In più ha un dialogo aperto con tutte le fazioni palestinesi. Al punto da riuscire a convocare a Pechino per trovare uno sbocco sia dirigenti di Hamas (ancora in azione nella Striscia di Gaza straziata) che i capi di Al Fatah (prevalente in Cisgiordania) che continuano a guardarsi in cagnesco. Non è facile capire che piega possano prendere questi contatti. Resta il fatto che Xi si è scomodato in prima persona per condurre i negoziati interpalestinesi. Evidentemente perché la pacificazione in Medio Oriente rientra negli interessi di Pechino impegnata a estendere i suoi traffici e la sua influenza.

Anche in chiave commerciale Xi tesse trattative un po’ in tutte le direzioni. Conferma a Blinken che la Cina non ha alcuna intenzione di entrare in rotta di collisione con Washington. Nell’economia Cina e Stati Uniti possono competere per la supremazia mondiale da rivali e non da nemici. Nell’ottica del derisking (restrizioni ma senza rischi nei rapporti di affari) che ha sostituito la prospettiva del decoupling (separazione) che si era affacciata nei periodi più tesi. Analogo discorso ha rivolto il presidente cinese al cancelliere tedesco Olaf Sholz accorso a Pechino in difesa delle sue aziende messe in crisi dalla aggressiva campagna cinese di esportazioni a basso prezzo. Nell’ottica in questo caso un po’ paternalistica di giustificare le modeste tariffe con il proposito di venire incontro alle momentanee difficoltà finanziarie della Germania.

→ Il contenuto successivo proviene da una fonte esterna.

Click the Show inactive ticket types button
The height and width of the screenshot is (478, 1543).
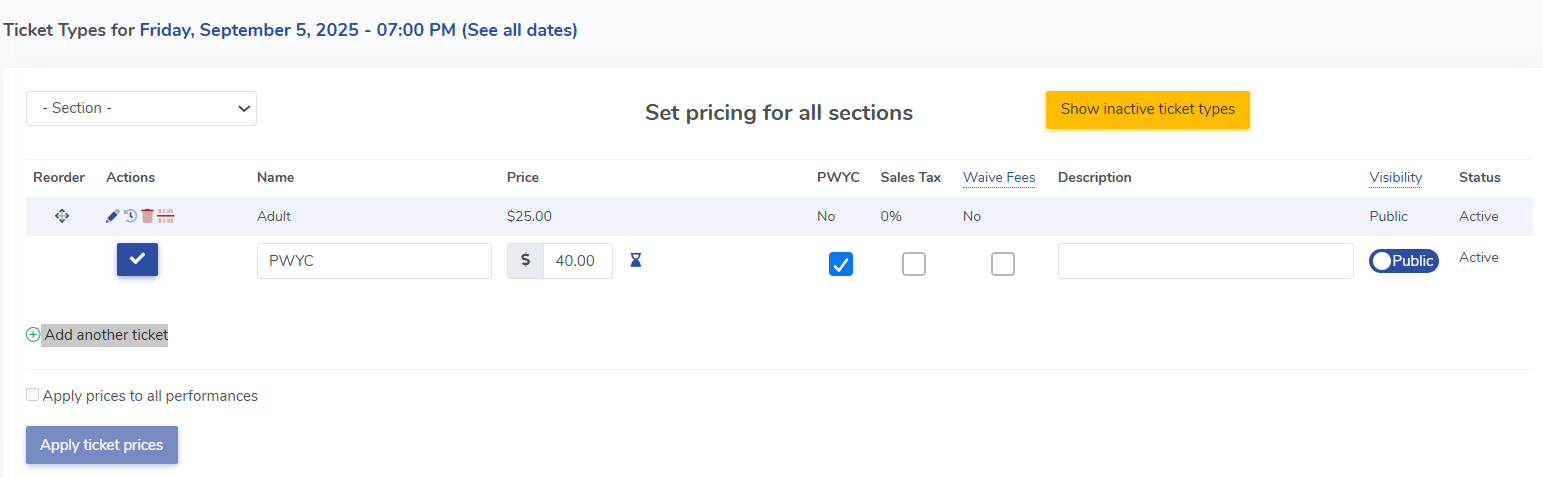click(x=1147, y=110)
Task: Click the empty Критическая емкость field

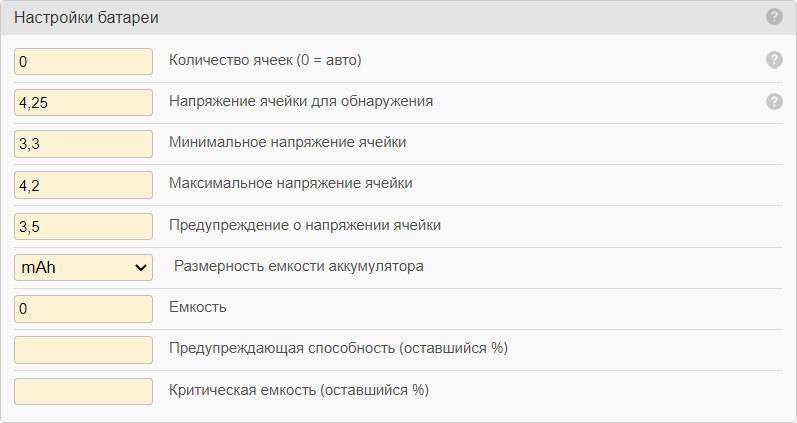Action: point(83,390)
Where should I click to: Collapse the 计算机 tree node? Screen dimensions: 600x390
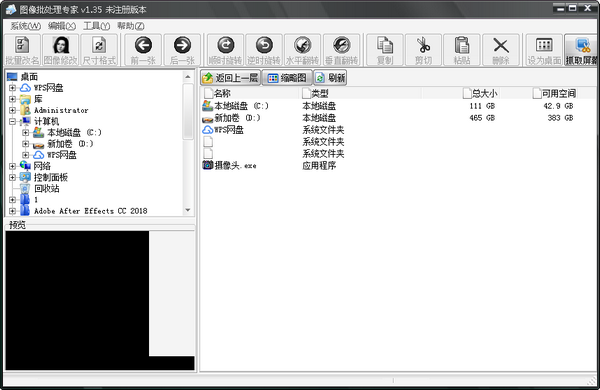tap(13, 121)
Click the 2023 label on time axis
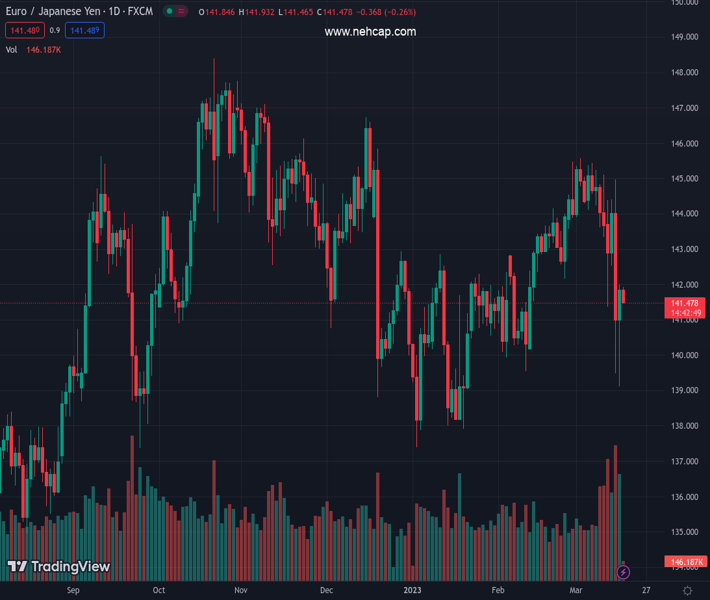Viewport: 710px width, 600px height. pos(413,591)
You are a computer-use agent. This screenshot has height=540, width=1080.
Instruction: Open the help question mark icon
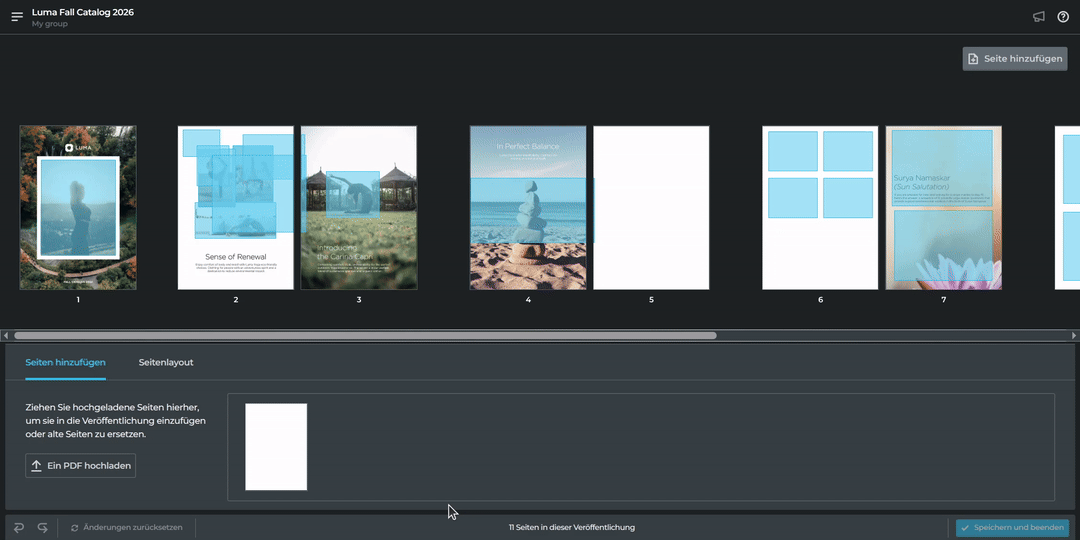click(x=1063, y=17)
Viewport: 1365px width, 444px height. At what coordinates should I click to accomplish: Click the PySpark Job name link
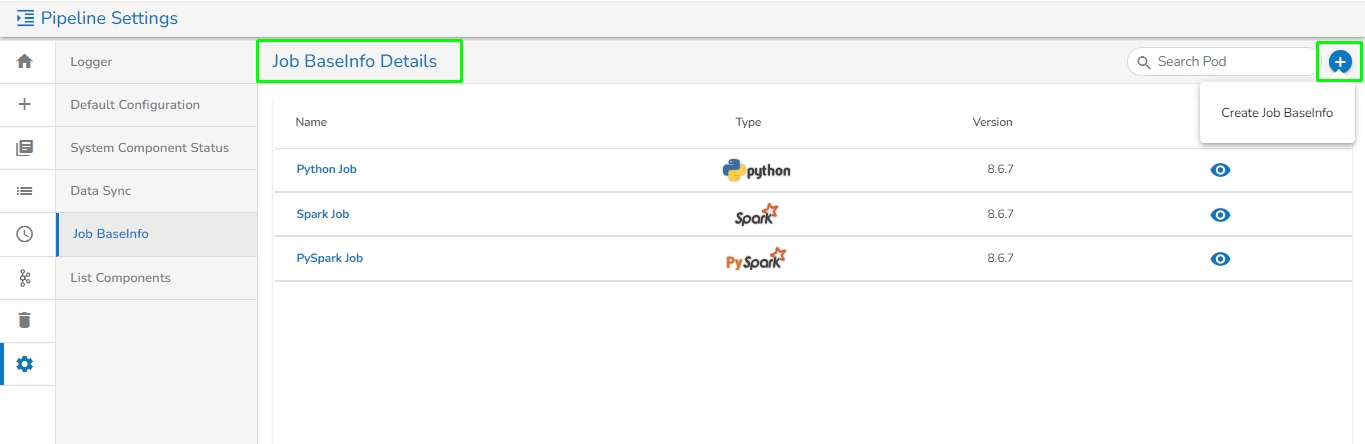coord(329,258)

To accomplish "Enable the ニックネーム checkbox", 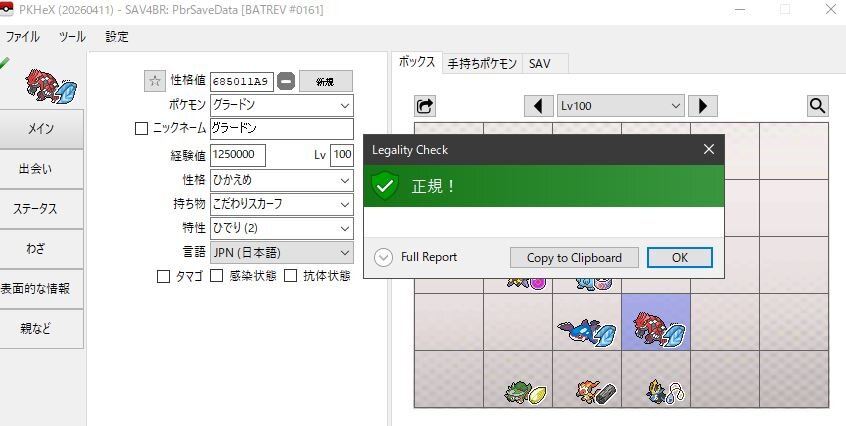I will coord(141,129).
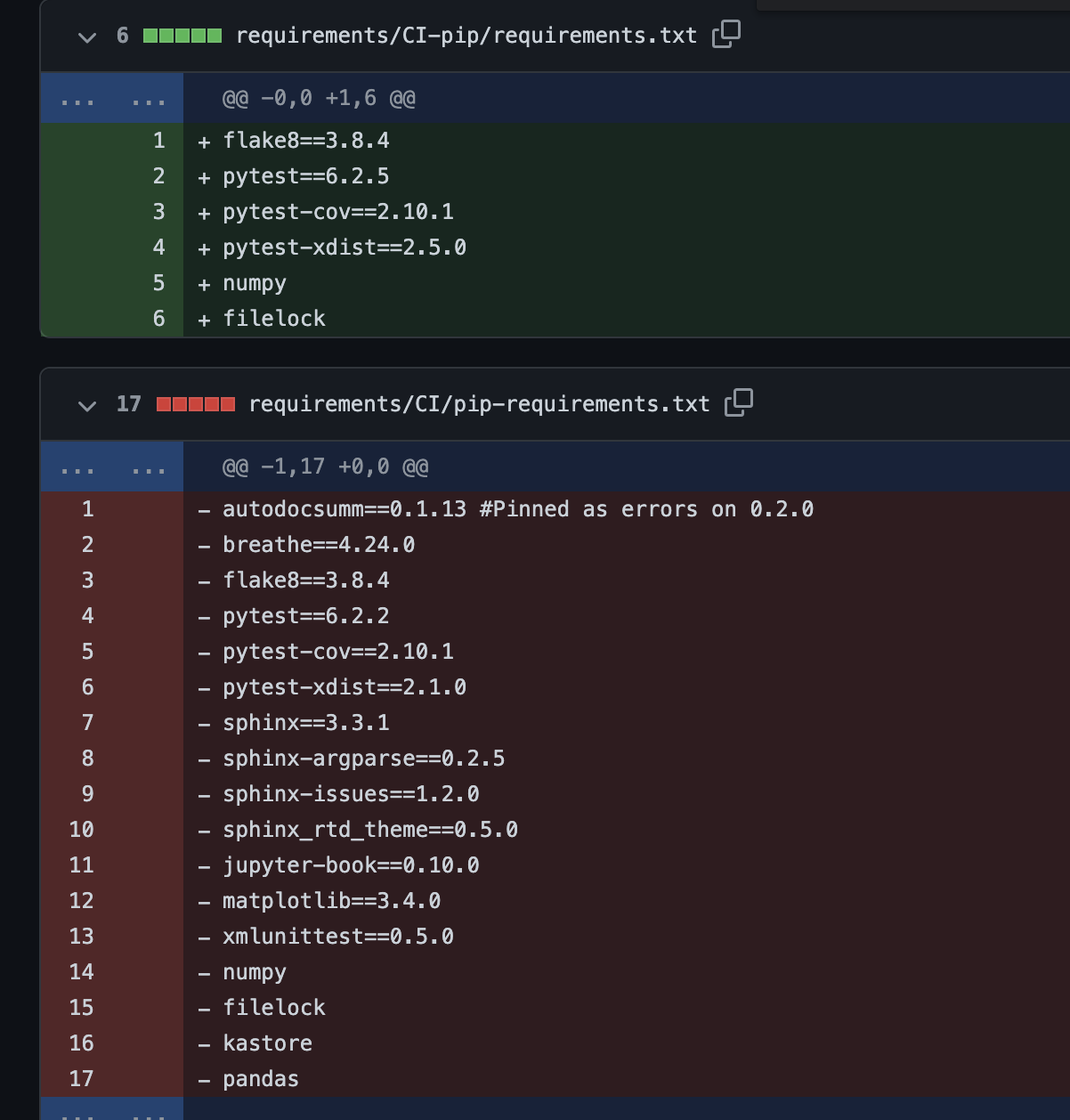Image resolution: width=1070 pixels, height=1120 pixels.
Task: Copy the CI pip-requirements.txt file path
Action: click(737, 402)
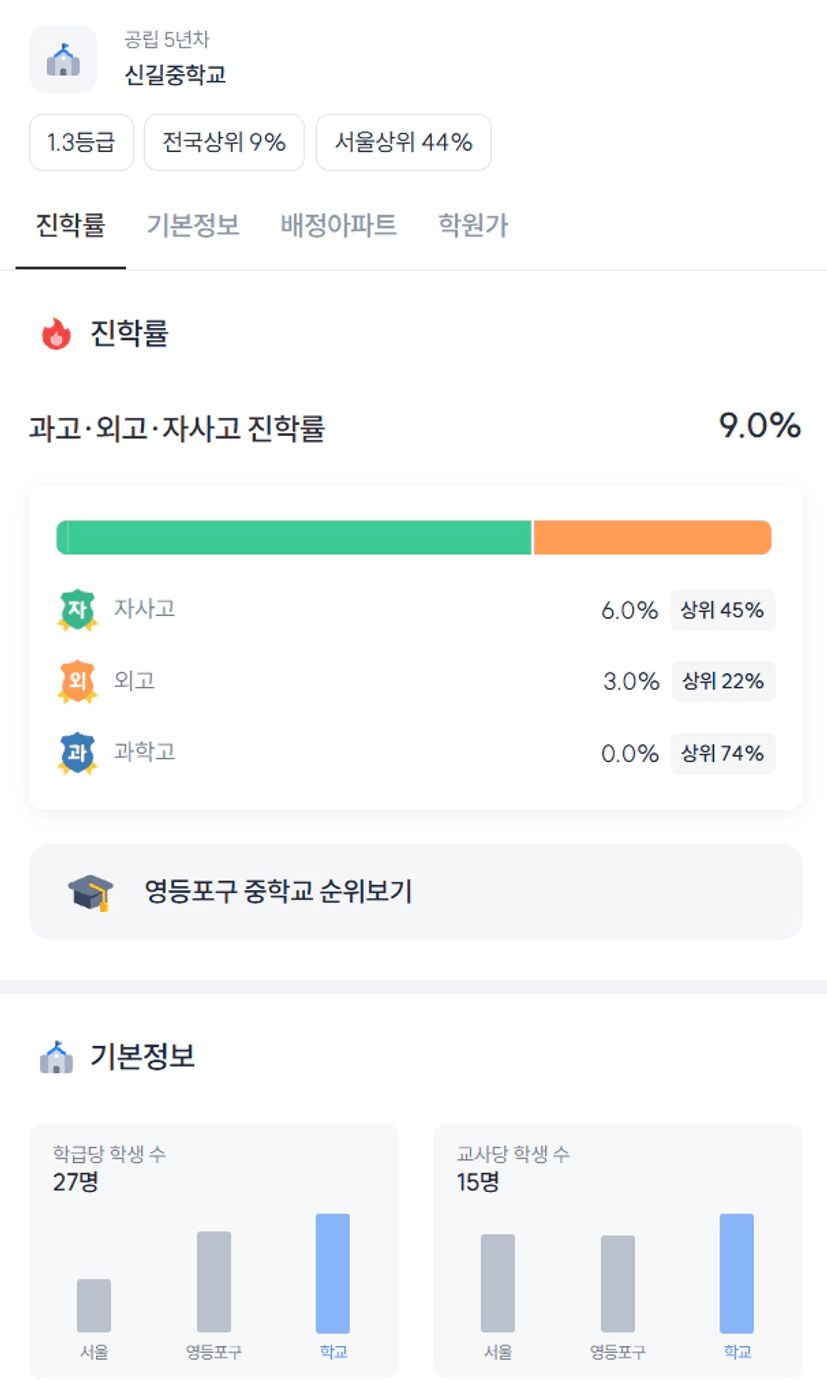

La realtà è che la Cina, pur annunciando una crescita annua per il 2024 del 5 per cento (che costituirebbe un autentico boom per qualsiasi paese europeo), ha bisogno di accelerare per compensare i passi falsi delle ultime annate. In primo luogo la crisi dei mercato immobiliare, soprattutto nelle grandi città, e la riduzione dei consumi dovuta principalmente al biennio del Covid. E poi il ristagno nel mercato del lavoro dove un esercito di giovani laureati stentano a trovare impieghi adeguati al loro corso di studi. Senza contare l’idrovora delle spese militari, obbligata per reggere il rango di grande potenza e per esercitare crescenti pressioni su Taiwan che Xi vorrebbe ricongiungere alla madre patria entro questo decennio. Anche la Cina, che al momento non è impegnata in conflitti, è costretta a calibrare le sue mosse. Lanciando magari il sasso ma nascondendo la mano.